Subject: Re: Exploding CAPEtown
In retrospect, I should have gone with the first idea I considered to try to make this report readable, i.e. "Alice in Wonderland" -- where nothing is as it appears. As opposed to getting cute in the in the title of Part II by changing 'r' to 'd' in 'Exploring'.
Maybe a little CAPE history would help -- just a little, don't get nervous:
(1) In his classic CAPE paper, "Stock Prices, Earnings, and Expected Dividends", Shiller commented on "the idea of smoothing out earnings over business cycles as intuitive and sensible", referring to the original suggestion of doing so (not implemented) by Graham and Dodd. Shiller implemented it and in that paper, now heavily referenced, showed that when used in the denominator of a P/E ratio "smoothed" earnings can lead to significantly accurate prediction of long term returns.
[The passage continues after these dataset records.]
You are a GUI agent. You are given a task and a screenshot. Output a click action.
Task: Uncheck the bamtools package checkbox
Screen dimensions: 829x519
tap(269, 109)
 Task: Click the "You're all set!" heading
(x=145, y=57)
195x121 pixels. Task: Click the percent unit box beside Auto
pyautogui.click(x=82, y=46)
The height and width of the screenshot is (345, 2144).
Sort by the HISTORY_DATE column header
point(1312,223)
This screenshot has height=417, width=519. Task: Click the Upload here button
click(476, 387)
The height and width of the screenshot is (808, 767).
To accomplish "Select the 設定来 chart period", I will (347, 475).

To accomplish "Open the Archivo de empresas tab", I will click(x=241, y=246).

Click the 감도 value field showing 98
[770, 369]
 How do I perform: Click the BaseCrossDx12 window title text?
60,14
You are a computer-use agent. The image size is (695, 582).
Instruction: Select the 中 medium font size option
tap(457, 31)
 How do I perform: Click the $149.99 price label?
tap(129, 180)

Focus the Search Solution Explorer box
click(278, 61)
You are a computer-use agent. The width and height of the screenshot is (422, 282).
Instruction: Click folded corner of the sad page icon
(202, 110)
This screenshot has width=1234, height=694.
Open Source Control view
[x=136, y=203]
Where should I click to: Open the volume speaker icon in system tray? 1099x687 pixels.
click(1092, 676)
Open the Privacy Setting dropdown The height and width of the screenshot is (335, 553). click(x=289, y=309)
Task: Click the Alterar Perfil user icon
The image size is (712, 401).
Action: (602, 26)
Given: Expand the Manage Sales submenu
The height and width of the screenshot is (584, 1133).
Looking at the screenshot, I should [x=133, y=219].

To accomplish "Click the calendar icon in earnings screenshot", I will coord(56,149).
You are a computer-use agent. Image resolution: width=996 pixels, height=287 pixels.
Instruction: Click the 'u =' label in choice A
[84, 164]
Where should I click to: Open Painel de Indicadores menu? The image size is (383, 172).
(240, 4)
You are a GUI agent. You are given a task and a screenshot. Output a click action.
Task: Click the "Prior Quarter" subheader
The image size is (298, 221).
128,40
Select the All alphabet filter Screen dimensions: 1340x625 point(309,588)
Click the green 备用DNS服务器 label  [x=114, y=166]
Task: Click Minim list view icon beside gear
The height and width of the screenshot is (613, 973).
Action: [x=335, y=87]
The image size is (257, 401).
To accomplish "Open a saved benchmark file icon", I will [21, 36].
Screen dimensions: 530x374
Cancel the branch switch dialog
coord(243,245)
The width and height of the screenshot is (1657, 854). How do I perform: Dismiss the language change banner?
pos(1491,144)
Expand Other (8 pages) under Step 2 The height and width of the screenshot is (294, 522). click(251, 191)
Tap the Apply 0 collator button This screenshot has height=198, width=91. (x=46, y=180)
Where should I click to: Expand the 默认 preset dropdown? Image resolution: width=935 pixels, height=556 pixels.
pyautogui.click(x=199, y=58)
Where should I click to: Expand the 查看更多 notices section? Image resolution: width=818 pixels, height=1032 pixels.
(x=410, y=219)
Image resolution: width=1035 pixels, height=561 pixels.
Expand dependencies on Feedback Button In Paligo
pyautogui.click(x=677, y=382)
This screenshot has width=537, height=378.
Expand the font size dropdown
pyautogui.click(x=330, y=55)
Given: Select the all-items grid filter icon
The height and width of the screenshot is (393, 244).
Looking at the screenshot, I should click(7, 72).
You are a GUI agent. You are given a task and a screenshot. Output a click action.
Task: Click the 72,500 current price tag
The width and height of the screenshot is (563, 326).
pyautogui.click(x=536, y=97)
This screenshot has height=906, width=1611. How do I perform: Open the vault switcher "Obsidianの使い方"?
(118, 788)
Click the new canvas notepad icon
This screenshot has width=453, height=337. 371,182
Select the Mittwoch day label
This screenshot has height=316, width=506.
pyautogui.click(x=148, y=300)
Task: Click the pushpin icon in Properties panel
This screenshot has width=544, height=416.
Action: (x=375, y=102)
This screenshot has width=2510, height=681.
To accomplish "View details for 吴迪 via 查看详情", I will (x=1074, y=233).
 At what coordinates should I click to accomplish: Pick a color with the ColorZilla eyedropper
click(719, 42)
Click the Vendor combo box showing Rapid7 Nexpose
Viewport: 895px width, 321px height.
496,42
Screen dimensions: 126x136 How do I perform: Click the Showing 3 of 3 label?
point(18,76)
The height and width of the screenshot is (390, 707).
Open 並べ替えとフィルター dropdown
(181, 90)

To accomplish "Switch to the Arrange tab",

(2) In Shiller's 2001 follow-up paper "Valuation Ratios and the Long Run Stock Market Outlook: An Update" he wrote:
"We concluded in the 1998 version of this paper that the conventional valuation ratios, the dividend-price and price-smoothed-earnings ratios, have a special significance when compared with many other statistics that might be used to forecast stock prices. ... These valuation ratios deserve a special place among forecasting variables because we have such a long time series of data on these ratios, and because they relate stock prices to careful evaluations of the fundamental value of corporations. Earnings have been calculated and reported by US corporations for over a hundred years for the express purpose of allowing us to judge intrinsic value."
That's it for history, it's time for a picture!
Linked below is a graph of earnings, smoothed earnings, and the trend line of smoothed earnings over time from 1871 onward. I'm not sure I showed it before. There's considerable variation in the red smoothed earnings curve
https://www.dropbox.com/scl/fi...
My point is that the variations in the red curve, presumably reflecting
"careful evaluations of the fundamental value" that are "allowing us to judge intrinsic value"
is not necessarily why CAPE 'works' (in the sense of CAPE predicting long term returns). So CAPE 'working' is not a validation that determining fundamental value can help predict long term returns.
Why?
Because:
(1) FAPE1 replaced earnings, E, in the P/E ratio, with a straight line over time, i.e. all the "earnings ... reported by US corporations for over a hundred years for the express purpose of allowing us to judge intrinsic value" have been reduced to just two numbers, slope and intercept of the straight trend line (in log space).
FAPE1 is as accurate as CAPE, red squiggles don't seem to matter.
(2) FAPE2 replaced E in the denominator of P/E with a moving average of price so earnings doesn't enter at all.
FAPE2 is as accurate as CAPE.
CAPE works, I'm not claiming that it doesn't predict well in general. I hope I clearly showed in what periods it has predictive power and that periods it doesn't. But FAPE1 and FAPE2 show that CAPE 'working' for predicting long term return is not necessarily a validation that "careful evaluations of the fundamental value of corporations" is the reason that CAPE works. I'm also not claiming that that fundamental valuation doesn't work, I just don't think CAPE 'working' is a demonstration of fundamental valuation working.